**Data shown:**
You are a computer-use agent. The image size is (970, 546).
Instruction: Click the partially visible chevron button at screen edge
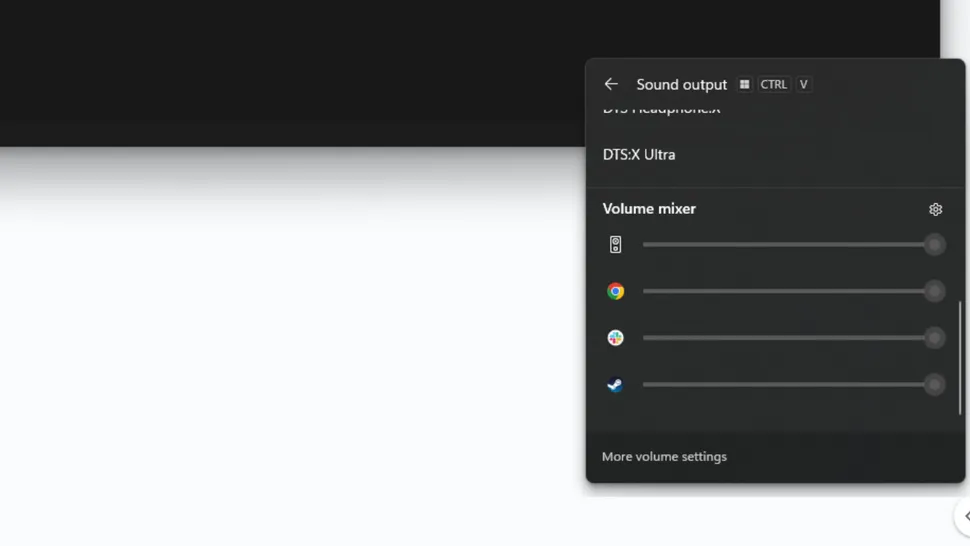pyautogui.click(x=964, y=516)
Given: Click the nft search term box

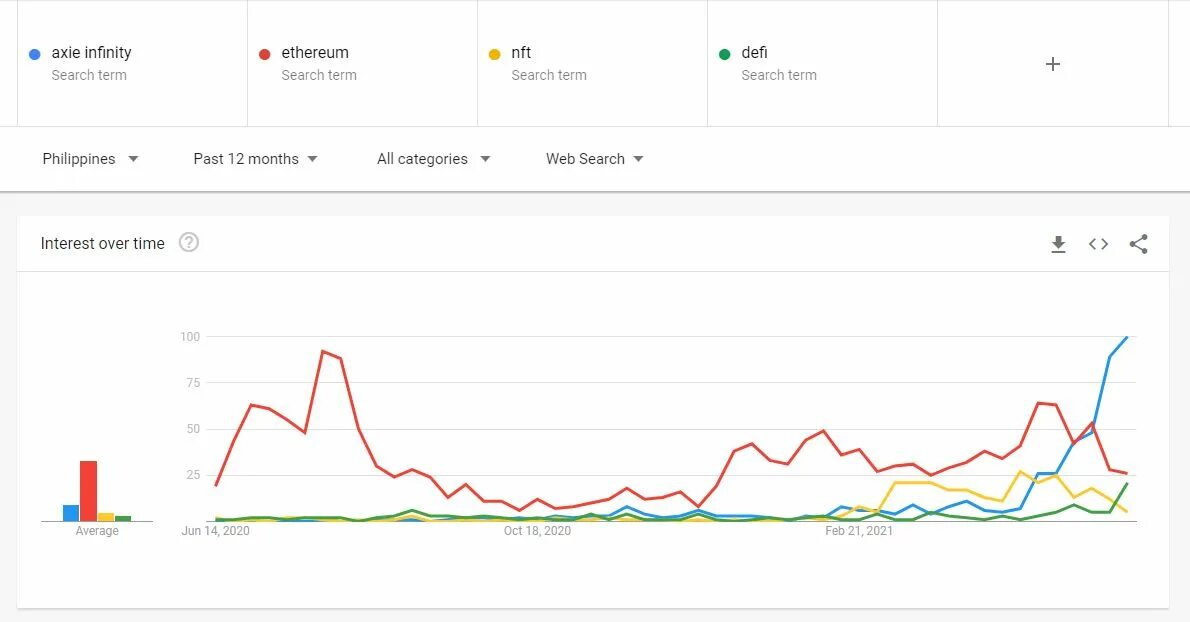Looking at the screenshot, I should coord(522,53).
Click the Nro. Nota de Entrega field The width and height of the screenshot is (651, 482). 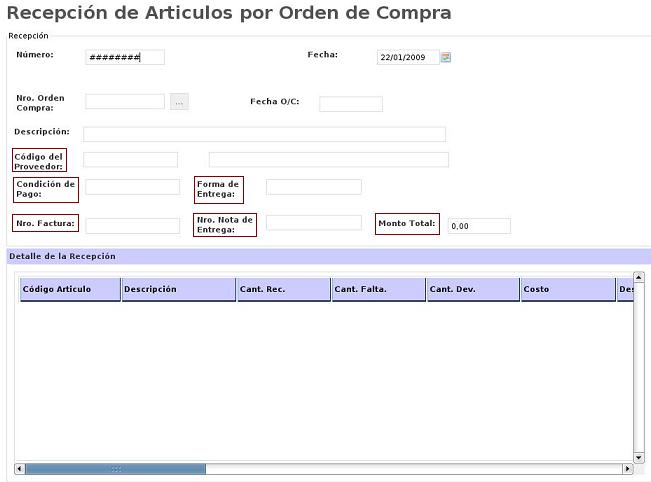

**Try it:** Copy the material above in full and exactly, skipping pictures.

**Solution for this task:**
You are a computer-use agent. The image size is (970, 546).
Instruction: Click the partially visible chevron button at screen edge
pyautogui.click(x=964, y=516)
Given: Click the nft search term box

Looking at the screenshot, I should coord(522,53).
Click the Nro. Nota de Entrega field The width and height of the screenshot is (651, 482). 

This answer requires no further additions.